Orthodoxie / Orthopraxie
Une autre tension découle de la conversation et des pratiques des Eglises émergentes : celle qui met en miroir l’orthodoxie et l’orthopraxie. Dans le contexte enclin au pragmatisme qui caractérise notre époque, il ne suffit plus d’être convaincu d’une vérité d’un point de vue rationnel pour y adhérer, mais il faut y adjoindre du désir, une expérience, un vécu, des raisons d’utilité. La question que les contemporains se posent n’est plus seulement « Est-ce que c’est vrai ? », mais en même temps « Est-ce que ça marche ? ». Cela trouve un écho dans beaucoup d’Eglises émergentes qui cherchent non seulement à proposer des croyances justes, mais aussi des pratiques justes. Il est bien sûr envisageable et idéal d’allier croyances justes et pratiques justes, mais ce qui peut générer une tension entre ces deux approches est la question de savoir ce qui devient le moteur ecclésial. Au cours de l’histoire de l’Eglise, il a souvent été mis l’accent sur l’importance des affirmations doctrinales. L’époque de la modernité, avec la rationalité qui l’a caractérisée, a probablement offert une apogée à cette priorité à l’orthodoxie. Les Eglises émergentes, à l’ère postmoderne d’aujourd’hui et peut-être en réaction, tendent à relativiser la place centrale de convictions doctrinales affirmées et figées au bénéfice d’une foi vécue comme un cheminement et dans une vision holistique ; les pratiques justes, l’orthopraxie, pouvant prendre le pas sur l’orthodoxie, appelée à être « généreuse » [7]! La tension se focalise finalement autour d’une possible prééminence entre orthodoxie et orthopraxie[8].

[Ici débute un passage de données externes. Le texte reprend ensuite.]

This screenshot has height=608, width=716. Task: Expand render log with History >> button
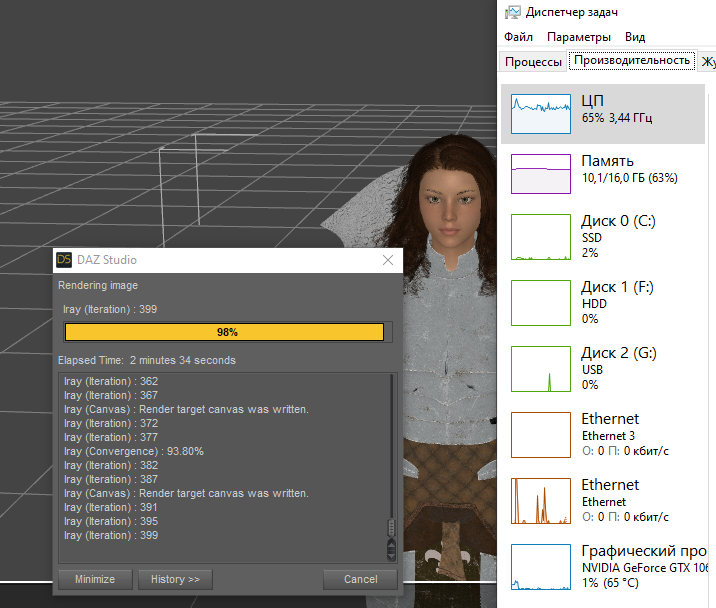point(175,579)
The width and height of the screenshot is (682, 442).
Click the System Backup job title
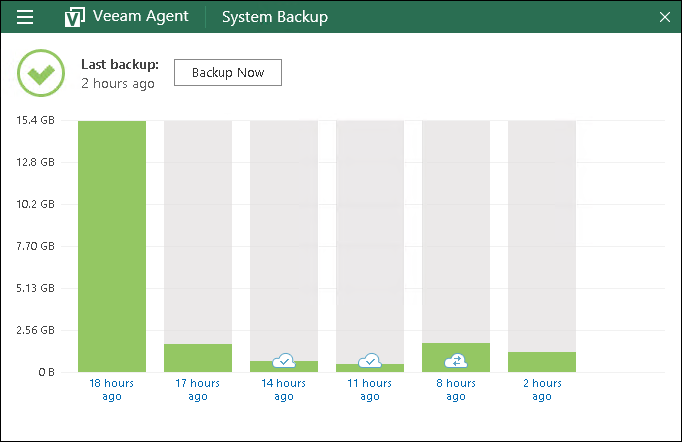pos(274,17)
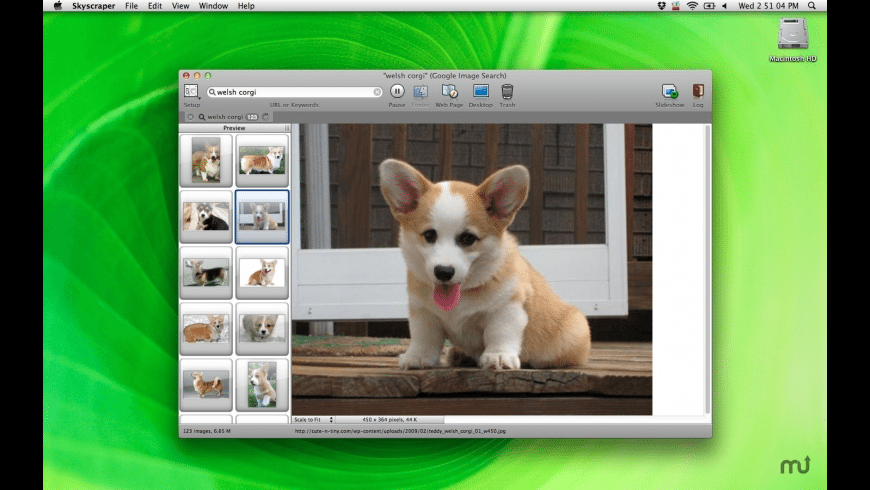Open the Log window
Viewport: 870px width, 490px height.
(698, 92)
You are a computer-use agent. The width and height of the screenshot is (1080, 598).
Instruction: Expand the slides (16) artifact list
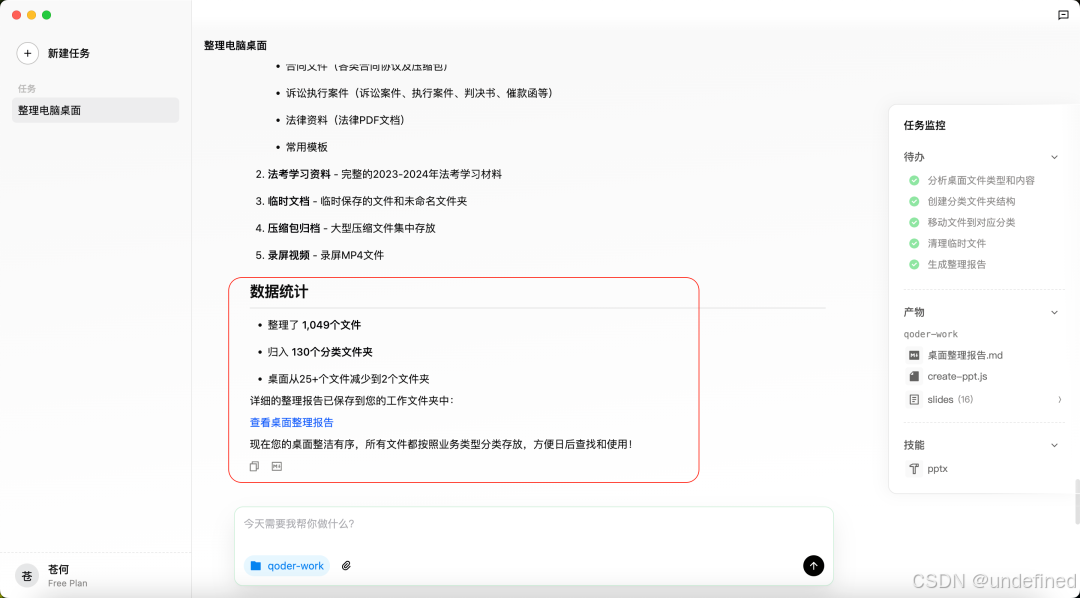1059,399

Hal Knight, en mettant en miroir les Eglises émergentes avec la pensée de John Wesley[9], apporte à cette tension entre orthodoxie et orthopraxie une réflexion intéressante. « En langage théologique, [les Eglises émergentes] disent que l’orthodoxie ne suffit pas ; l’orthopraxie est également nécessaire. Elles ont bien sûr raison. Mais il existe un troisième terme que les Wesleyiens ont ajouté aux deux autres et qui est tout aussi important : l’orthopathie. Il signifie : avoir un cœur juste » [10]. Ainsi, pour Hal Knight, nous n’avons pas seulement besoin de croyances et de pratiques justes, mais aussi d’un cœur juste, ou dit autrement, d’intentions justes. En tant que chrétien, nous n’avons pas seulement à penser et à agir fidèlement, nous sommes invités à être fidèles ! Hal Knight souligne que le but n’est pas simplement d’ajouter un troisième terme à la liste, mais de mettre en évidence l’interrelation organique des trois. Orthodoxie, orthopraxie et orthopathie produisent chacune un impact positif sur les autres, permettant de vivre une spiritualité holistique si elles sont mises en œuvre. « Wesley était conscient des dangers de considérer ces termes séparément les uns des autres. L’orthodoxie seule peut être une “orthodoxie morte” ; l’orthopraxie seule peut être un “formalisme mort” ; l’orthopathie seule peut mener à un “enthousiasme” qui peut mener à une confusion entre le fait d’être chrétiens et le fait de vivre des expériences religieuses. Mais prises ensemble ces notions sont plus que la somme de leurs parties » [11].